Data supplied:
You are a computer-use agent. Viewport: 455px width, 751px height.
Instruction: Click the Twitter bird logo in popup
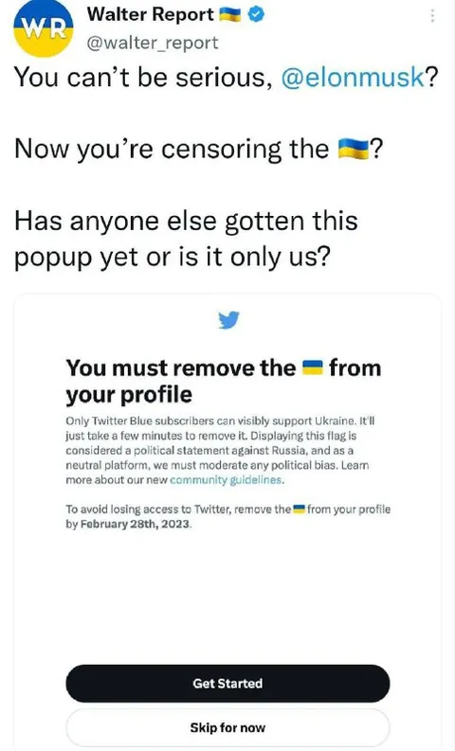pos(228,320)
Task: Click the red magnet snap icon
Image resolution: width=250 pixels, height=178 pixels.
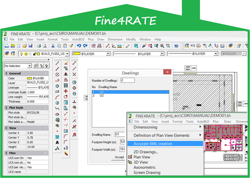Action: pos(74,135)
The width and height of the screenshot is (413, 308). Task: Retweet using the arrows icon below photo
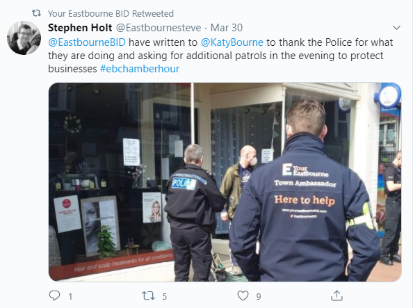148,295
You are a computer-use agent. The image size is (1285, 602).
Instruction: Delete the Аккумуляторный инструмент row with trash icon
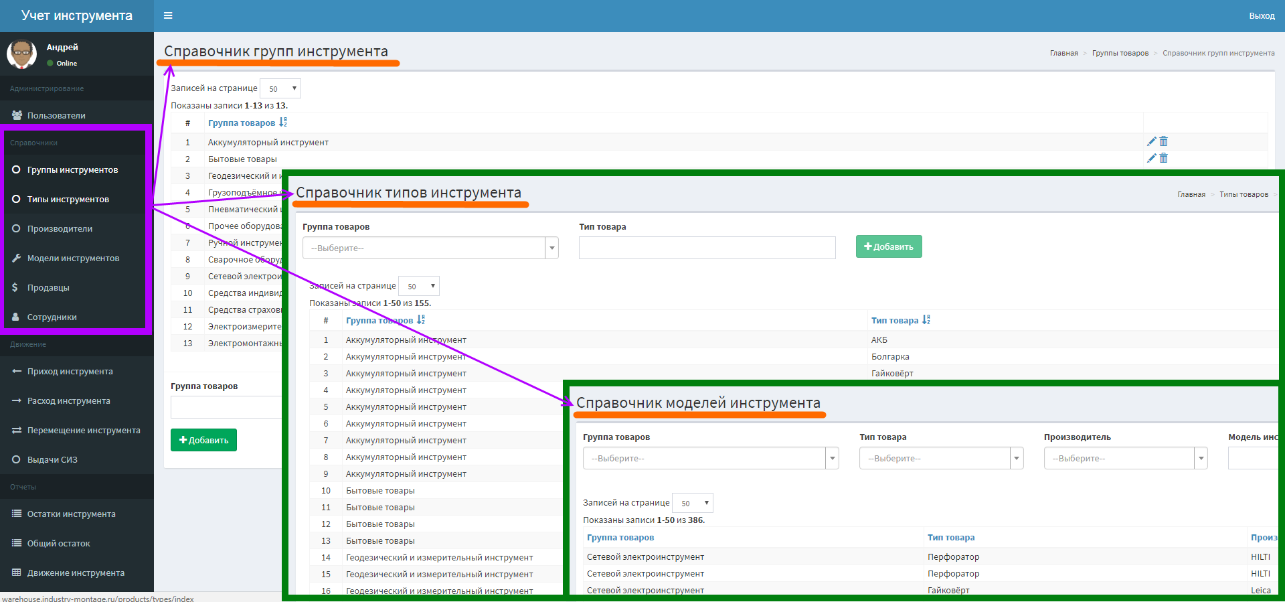click(1163, 141)
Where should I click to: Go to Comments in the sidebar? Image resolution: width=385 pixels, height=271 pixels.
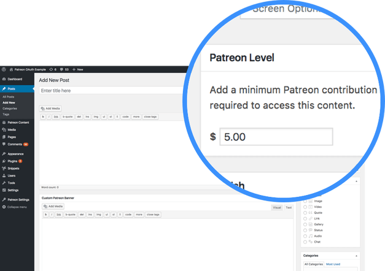(x=15, y=143)
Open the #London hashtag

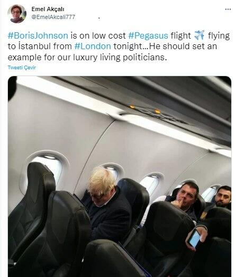[93, 47]
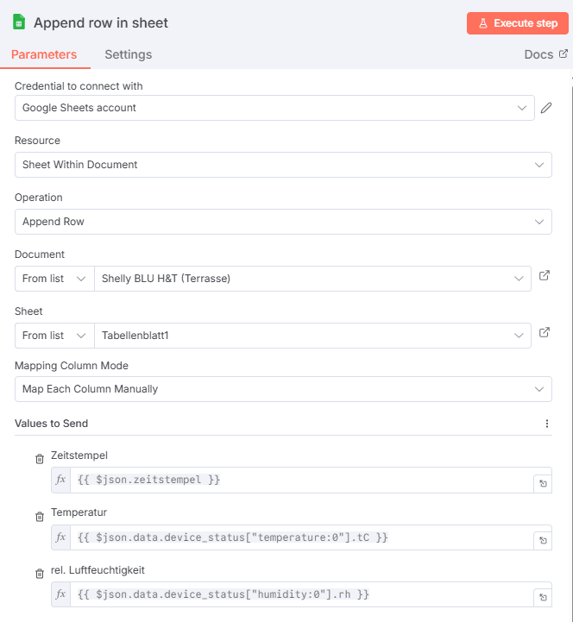The image size is (573, 622).
Task: Open the Operation dropdown showing Append Row
Action: tap(283, 222)
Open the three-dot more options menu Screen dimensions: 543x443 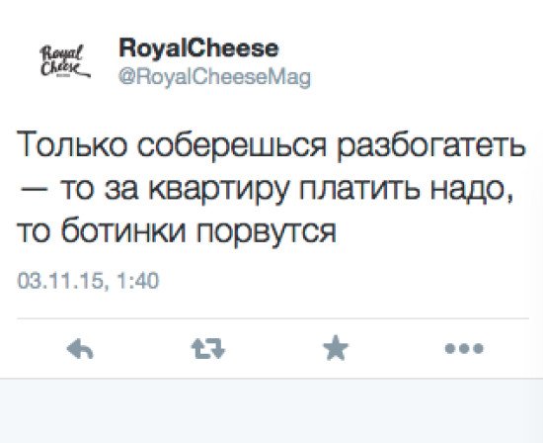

Exercise directions: Count every line in the preceding entries where the string "agent" appears, then state only the total.

Your response: 2